The other issue with LBLs is that the demographics and socioeconomics of its market population and the direct and indirect competition in the surrounding area have a direct impact on attendance and per capita expenditures, which must be projected to derive revenues. Bottom line, the site has a direct impact on revenues.

It is the market feasibility study that becomes the foundation for not only revenues, but just as importantly, for exactly what the LBL should be -- its mix and size. Getting the size to match potential attendance is called right sizing or determining design day requirements.

We have seen many LBLs that have performed poorly or failed due to having a poor, or no market feasibility foundation. Most often, this results from entrepreneurs who perform their own market feasibility analysis and project both attendance and per capita expenditures when they have no experience nor firm basis on which to:

  • Determine exactly what the geographic market area will be
  • Understand how to interpret the demographics and socioeconomics of the market population
  • Determine the impact of competition (entrepreneurs, due to their belief in their business concept, tend to discount competition even when it is real)
  • Understand how to interpret all the above to determine the best type, mix, and size of the LBL to best match its market
  • Understand how to interpret all the above to derive attendance and per capita projections

We have actually seen LBL entrepreneurs waive a set of demographic reports of some ring areas surrounding their site in their hands, claiming that constituted a market feasibility study.

Another error we often see in LBL business plans is totally unrealistic (too low) cost projections, often based on using generic square-foot estimates to project building and other costs. Without a preliminary plan with sufficient finish scope descriptions that a general contractor can use to develop a construction cost estimate and a very detailed cost estimate of all equipment, furniture, fixtures, soft and start-up costs, any cost estimate will basically amount to mush.

We often see entrepreneurs try to launch their LBEs with nothing but a completely self-prepared business plan and no capital. We can say with 99% certainty that such projects have no hope of ever becoming a reality. One reason is that banks and investors want credible market studies, cost estimates and economic feasibility projections prepared by experienced industry professionals. Secondly, investors want to see the entrepreneurs have substantial financial risk, in the form of capital investment, in the project.

A good business plan will usually run about 40 pages long and include an executive summary of no more than two pages.
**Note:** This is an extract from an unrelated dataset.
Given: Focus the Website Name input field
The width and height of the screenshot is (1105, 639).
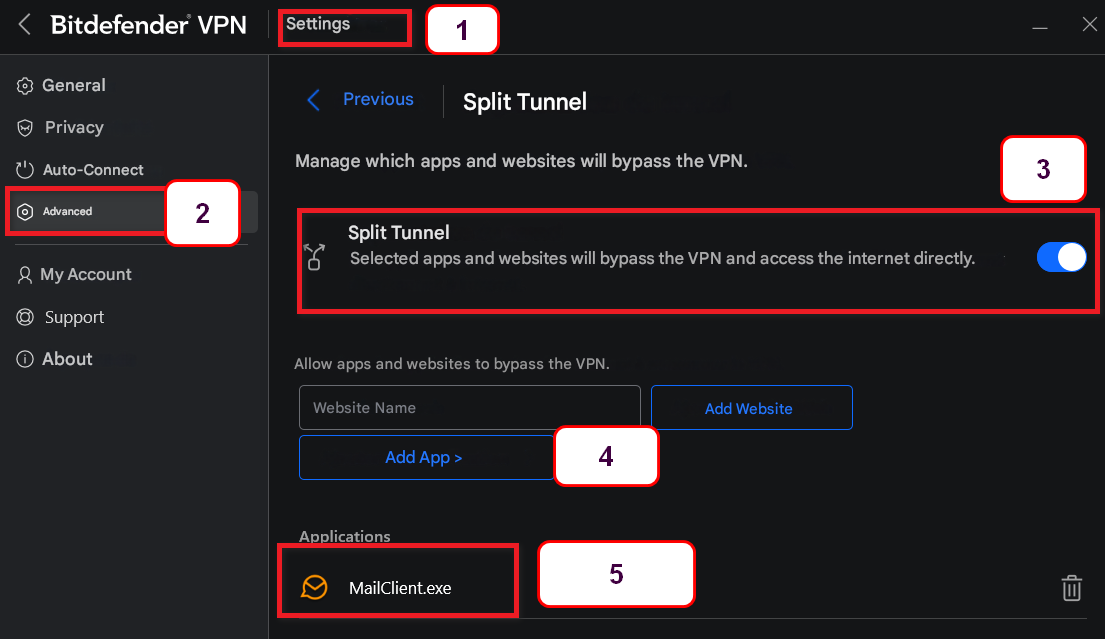Looking at the screenshot, I should click(469, 408).
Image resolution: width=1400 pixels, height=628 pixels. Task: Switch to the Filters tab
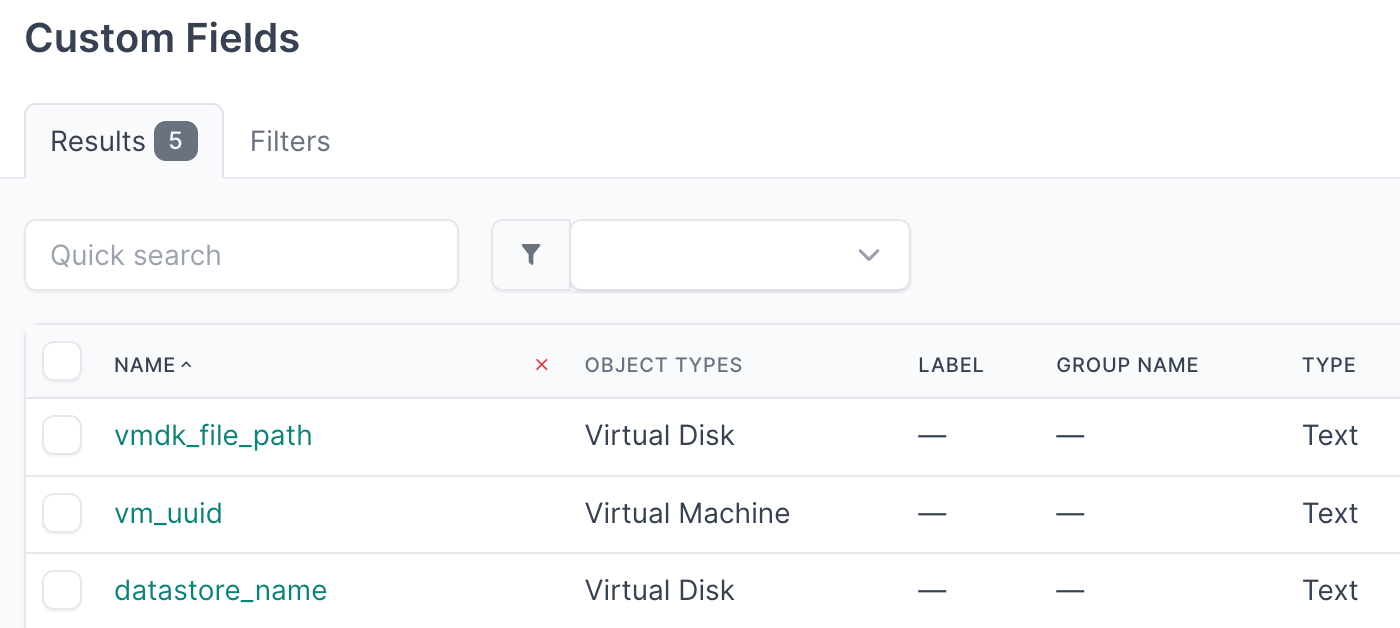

This isn't something that can be accomplished in a few days or weeks. The successful business plans (meaning the ones that resulted in funding and a well-executed business) we have worked with clients to produce have taken anywhere from two to four months to write, edit, edit, edit, proof, proof and finalize.

Having a convincing and readable story is essential, but typos and spelling mistakes will quickly doom a business plan. Financiers and investors find it hard to have any confidence in an entrepreneur's ability to execute a successful business if they can't deliver a business plan free of errors. It just won't come off as professional.

It takes money to find money. A market feasibility study, detailed cost estimates and pro forma financial projections required for a credible business plan cost money when prepared by an industry expert. A deposit or option payment is usually required to secure a contract or option on a site. Special engineering or environmental studies may be required to determine site development issues and costs. For your investors, you will probably need an offering memorandum that complies with state and federal securities laws and regulations, which will require you to hire a securities attorney. Be prepared to spend anywhere from $40,000 to $100,000+, depending on the type, size and location of the project, to get all this done and be in a position to start begging for the money.

A business plan is the first step to launching an LBL business. With comprehensive preparation, it will become your blueprint for success.